- **PROBLEM DETAILS**
If a line below contains the string "more", return that line.

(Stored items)
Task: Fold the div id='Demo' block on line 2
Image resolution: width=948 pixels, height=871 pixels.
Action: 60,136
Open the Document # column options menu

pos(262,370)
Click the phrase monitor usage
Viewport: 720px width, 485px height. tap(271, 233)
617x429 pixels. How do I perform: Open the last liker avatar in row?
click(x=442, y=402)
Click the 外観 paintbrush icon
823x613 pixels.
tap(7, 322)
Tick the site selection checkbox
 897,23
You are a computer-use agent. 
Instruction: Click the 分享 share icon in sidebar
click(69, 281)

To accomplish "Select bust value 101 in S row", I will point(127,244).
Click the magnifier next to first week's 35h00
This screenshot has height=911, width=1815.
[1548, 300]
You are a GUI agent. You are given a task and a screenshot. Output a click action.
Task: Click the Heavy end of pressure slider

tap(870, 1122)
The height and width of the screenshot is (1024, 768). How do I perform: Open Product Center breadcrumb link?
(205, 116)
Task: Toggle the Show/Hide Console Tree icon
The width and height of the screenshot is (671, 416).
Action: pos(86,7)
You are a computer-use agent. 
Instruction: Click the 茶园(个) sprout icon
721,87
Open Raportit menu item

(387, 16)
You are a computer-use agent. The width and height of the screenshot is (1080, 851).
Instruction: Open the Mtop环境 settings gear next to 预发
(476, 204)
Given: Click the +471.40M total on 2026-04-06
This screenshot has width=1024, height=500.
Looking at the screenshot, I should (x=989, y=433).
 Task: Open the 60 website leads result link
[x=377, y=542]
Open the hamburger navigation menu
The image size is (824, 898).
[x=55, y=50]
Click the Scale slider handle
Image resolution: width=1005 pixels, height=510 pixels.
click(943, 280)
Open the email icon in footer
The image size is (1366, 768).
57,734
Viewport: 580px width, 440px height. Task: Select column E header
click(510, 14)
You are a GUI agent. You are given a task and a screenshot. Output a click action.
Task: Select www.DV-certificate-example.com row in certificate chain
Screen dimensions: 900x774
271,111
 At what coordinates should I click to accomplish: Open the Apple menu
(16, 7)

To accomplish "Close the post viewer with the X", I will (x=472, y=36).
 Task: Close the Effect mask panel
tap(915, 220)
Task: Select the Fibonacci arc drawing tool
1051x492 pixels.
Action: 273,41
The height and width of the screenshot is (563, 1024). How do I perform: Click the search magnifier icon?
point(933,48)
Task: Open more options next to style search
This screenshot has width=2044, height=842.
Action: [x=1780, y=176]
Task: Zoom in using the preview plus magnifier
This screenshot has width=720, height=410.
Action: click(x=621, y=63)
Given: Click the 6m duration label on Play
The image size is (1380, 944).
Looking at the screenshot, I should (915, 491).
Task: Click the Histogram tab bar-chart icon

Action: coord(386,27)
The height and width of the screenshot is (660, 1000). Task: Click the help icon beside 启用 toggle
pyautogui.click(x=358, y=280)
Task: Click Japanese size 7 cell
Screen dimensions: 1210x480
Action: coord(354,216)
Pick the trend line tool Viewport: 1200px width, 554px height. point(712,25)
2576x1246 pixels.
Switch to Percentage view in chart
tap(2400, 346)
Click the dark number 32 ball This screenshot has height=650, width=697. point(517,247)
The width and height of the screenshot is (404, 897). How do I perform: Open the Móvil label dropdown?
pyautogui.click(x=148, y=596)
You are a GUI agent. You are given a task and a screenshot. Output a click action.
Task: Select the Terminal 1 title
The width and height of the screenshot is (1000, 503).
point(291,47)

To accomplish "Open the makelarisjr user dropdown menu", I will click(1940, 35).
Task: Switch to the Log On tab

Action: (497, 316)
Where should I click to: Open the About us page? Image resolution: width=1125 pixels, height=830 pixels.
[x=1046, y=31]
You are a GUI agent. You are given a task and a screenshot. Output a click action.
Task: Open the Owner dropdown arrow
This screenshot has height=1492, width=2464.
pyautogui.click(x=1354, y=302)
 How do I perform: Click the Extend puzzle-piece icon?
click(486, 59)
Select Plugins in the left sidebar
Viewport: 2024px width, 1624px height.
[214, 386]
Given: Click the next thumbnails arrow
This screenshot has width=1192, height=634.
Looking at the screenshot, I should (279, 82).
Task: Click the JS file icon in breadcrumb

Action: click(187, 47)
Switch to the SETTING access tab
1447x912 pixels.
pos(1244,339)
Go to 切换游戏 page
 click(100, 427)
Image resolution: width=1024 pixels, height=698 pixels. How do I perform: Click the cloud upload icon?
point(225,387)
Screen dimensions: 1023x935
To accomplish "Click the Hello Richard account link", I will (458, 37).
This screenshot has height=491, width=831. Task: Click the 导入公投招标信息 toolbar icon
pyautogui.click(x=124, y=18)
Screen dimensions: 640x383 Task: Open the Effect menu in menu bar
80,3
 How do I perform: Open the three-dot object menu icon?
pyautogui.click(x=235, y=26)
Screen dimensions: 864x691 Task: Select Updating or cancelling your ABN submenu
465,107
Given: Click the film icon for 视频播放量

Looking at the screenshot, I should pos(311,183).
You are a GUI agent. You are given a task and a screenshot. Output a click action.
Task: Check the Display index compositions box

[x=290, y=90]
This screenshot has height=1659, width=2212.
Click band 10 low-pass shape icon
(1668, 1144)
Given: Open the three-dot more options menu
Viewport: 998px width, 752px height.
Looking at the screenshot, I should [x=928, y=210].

- **PROBLEM SOLUTION**
Task: Open more options next to style search
Given: Open the three-dot more options menu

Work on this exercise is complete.